The Separate Schools Question
The Northwest Territories Act, 1875 included provisions that offered the population of the Northwest Territories the same rights to a religious education as those given to the people of Ontario when that province joined Confederation. The Act permitted territorial officials to pass laws ensuring that Catholic or Protestant minorities could establish separate schools in any district.
Laws passed in 1884 and 1885 formally established the Territories' education system, with its two components of private and public schools. However, an 1886 amendment to these laws made it impossible to open separate schools except in an existing school district. Separate schools could no longer be set up in new school districts.
In 1892 the Council of Education replaced the old Board of Education, and religious minorities were further disadvantaged within the Territorial school system. The creation of the Department of Education in 1901 did nothing to remedy the situation.

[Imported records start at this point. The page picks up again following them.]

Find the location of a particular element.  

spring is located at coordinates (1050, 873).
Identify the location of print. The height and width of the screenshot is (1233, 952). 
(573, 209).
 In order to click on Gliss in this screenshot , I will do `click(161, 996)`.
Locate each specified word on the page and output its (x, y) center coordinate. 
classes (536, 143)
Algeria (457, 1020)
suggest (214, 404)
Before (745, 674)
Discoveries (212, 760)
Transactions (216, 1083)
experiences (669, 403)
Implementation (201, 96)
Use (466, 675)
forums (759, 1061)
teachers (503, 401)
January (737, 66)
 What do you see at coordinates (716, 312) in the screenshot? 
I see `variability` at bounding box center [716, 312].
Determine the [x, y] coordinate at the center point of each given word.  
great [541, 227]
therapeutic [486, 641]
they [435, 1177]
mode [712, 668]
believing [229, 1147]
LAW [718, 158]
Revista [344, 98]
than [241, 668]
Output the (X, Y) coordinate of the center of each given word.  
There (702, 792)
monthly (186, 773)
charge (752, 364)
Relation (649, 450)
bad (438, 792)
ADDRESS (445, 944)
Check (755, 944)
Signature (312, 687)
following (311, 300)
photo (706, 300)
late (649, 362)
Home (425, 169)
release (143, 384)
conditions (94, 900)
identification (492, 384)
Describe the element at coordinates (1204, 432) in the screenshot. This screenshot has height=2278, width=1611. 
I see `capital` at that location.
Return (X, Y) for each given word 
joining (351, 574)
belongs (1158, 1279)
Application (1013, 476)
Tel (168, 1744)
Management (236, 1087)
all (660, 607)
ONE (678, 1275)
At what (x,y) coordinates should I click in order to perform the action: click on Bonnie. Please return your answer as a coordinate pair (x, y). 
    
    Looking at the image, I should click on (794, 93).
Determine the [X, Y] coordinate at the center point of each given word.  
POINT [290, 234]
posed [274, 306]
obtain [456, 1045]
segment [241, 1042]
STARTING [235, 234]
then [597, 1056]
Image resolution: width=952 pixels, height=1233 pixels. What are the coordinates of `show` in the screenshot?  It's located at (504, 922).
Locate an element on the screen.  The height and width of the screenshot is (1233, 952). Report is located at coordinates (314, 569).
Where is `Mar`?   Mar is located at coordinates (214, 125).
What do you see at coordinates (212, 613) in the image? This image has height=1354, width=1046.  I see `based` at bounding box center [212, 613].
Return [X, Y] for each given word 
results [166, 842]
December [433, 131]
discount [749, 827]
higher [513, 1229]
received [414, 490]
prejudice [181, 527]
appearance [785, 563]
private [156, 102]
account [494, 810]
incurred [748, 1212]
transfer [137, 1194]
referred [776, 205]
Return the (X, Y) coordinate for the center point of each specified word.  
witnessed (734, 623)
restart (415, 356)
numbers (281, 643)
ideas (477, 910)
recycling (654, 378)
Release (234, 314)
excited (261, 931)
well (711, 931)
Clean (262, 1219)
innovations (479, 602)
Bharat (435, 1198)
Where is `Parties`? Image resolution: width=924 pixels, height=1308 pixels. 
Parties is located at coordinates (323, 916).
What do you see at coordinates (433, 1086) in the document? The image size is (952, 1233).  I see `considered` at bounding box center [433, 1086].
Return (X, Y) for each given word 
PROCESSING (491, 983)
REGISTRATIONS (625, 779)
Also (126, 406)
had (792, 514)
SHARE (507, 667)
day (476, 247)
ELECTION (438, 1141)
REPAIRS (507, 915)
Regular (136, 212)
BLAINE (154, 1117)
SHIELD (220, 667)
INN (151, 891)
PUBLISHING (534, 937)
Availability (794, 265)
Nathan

In 1905, when Prime Minister Wilfrid Laurier presented a bill on the creation of the provinces of Alberta and Saskatchewan, he dealt with the schools question by stating that school administration would be as stipulated in the British North America Act
( www.canada.justice.gc.ca/loireg/rapport/en/p1t1-1.html). The educational system would be similar to systems in Ontario and Quebec, and would allow for the creation of two parallel school systems -- one Catholic and one Protestant.
This clause was unacceptable to a large part of the Northwest Territories' population, the members of the Legislative Assembly, the press and the western clergy. Clifford Sifton, Minister of the Interior, resigned over the issue to voice his disagreement with Laurier's handling of the situation.
Laurier was forced to back down. He proposed an amendment to his own law, and the schools clause reverted to the way it had been in 1892.